TASK PROMPT
Starting at the line that holds "Given: Click the", transcribe every line to the end of the data exactly; include no other lines.

── EXTRACTED MATERIAL ──

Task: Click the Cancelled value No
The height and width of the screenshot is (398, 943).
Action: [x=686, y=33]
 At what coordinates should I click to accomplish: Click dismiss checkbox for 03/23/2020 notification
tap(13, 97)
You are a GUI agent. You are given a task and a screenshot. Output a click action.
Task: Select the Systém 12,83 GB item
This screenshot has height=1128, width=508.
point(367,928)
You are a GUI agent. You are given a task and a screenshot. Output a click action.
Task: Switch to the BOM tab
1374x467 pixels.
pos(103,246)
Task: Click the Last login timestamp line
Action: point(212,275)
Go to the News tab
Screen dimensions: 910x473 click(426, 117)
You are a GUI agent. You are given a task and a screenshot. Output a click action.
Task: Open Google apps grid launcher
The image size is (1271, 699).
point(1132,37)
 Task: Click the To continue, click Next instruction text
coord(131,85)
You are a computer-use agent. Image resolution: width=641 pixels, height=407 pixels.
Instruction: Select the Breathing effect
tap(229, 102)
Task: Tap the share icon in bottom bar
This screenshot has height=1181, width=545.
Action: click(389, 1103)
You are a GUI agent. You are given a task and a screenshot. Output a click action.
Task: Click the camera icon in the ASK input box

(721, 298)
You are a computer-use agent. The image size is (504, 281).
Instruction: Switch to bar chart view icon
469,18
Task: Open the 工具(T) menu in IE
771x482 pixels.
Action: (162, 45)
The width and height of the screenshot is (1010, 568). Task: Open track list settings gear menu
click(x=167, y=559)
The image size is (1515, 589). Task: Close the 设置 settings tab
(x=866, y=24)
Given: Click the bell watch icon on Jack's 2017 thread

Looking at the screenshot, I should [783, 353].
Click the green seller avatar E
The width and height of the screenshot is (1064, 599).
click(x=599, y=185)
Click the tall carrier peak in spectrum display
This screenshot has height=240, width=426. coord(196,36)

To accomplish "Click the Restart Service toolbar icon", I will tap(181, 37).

───

WRITTEN SOLUTION
Given: Click the bell watch icon on Jack's 2017 thread

Looking at the screenshot, I should [783, 353].
Click the green seller avatar E
The width and height of the screenshot is (1064, 599).
click(x=599, y=185)
Click the tall carrier peak in spectrum display
This screenshot has height=240, width=426. coord(196,36)

To accomplish "Click the Restart Service toolbar icon", I will tap(181, 37).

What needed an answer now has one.